_What this exercise asks_.
- 1) In the passage on claims of surviving woolly mammoths, which institution denied having any mammoth corpse?
- 2) Translate this sentence from the passage on claims of surviving woolly mammoths into Spanish: "The story tells how the boy in the title killed the animal, and was rewarded by being made the first chief of his people."

_Passage for review_.
There have been occasional claims that the woolly mammoth is not actually extinct, and that small isolated herds might survive in the vast and sparsely inhabited tundra of the northern hemisphere. In the late nineteenth century, there were, according to Bengt Sjögren (1962), persistent rumours about surviving mammoths hiding in Alaska.[8] In October 1899, a story about a man named Henry Tukeman detailed his having killed a mammoth in Alaska and that he subsequently donated the specimen to the Smithsonian Institution in Washington, D.C. However, the museum denied the existence of any mammoth corpse and the story turned out to be a hoax.[9] Sjögren (1962) believes the myth was started when the American biologist C.H. Townsend traveled in Alaska, saw Eskimos trading mammoth tusks, asked if there still were living mammoths in Alaska and provided them with a drawing of the animal.

In the 19th century, several reports of "large shaggy beasts" were passed on to the Russian authorities by Siberian tribesman, but no scientific proof ever surfaced. A French charge d´affaires working in Vladivostok, M. Gallon, claimed in 1946 that in 1920 he met a Russian fur-trapper that claimed to have seen living giant, furry "elephants" deep into the taiga. Gallon added that the fur-trapper didn't even know about mammoths before, and that he talked about the mammoths as a forest-animal at a time when they were seen as living on the tundra and snow (Sjögren, 1962).

In legends

A mammoth possibly appears in an ancient legend of the Kaska tribe in British Columbia, The Bladder Headed Boy.[10] The story tells how the boy in the title killed the animal, and was rewarded by being made the first chief of his people. The animal is described as a "huge shaggy beast that roamed the land long ago," but is also said to steal meat and eat people, suggesting that the creature in the story could have become embellished over the years.

References

  1. ^ a b Harington, C.R. (1995). Yukon Beringia Interpretive Centre - Wooly Mammoth. Retrieved from http://www.beringia.com/02/02maina2.html Cite error: The named reference "Harington" was defined multiple times with different content (see the help page).

_Information provided_.
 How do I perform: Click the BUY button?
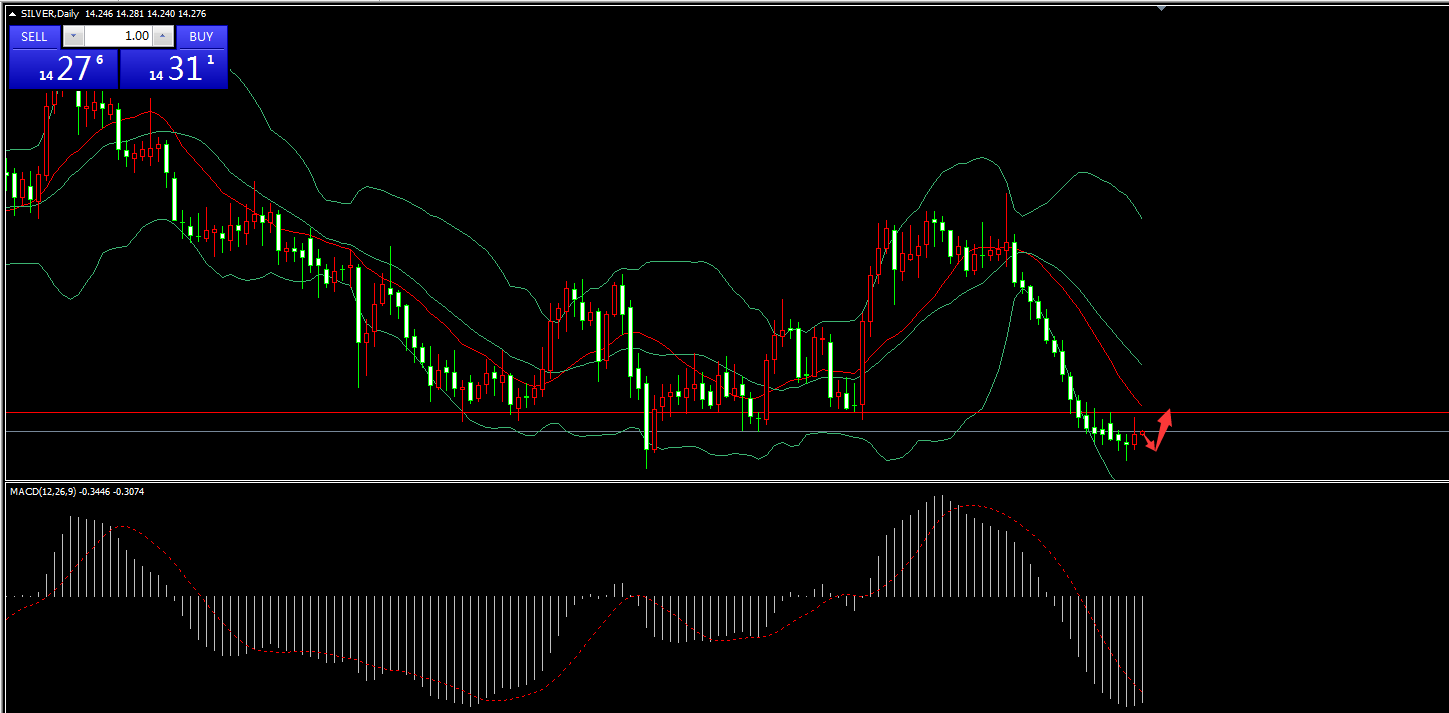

_Exercise results_.
- 1) The Smithsonian Institution in Washington, D.C.

- 2) La historia cuenta cómo el muchacho del título mató al animal y fue recompensado al ser nombrado el primer jefe de su pueblo.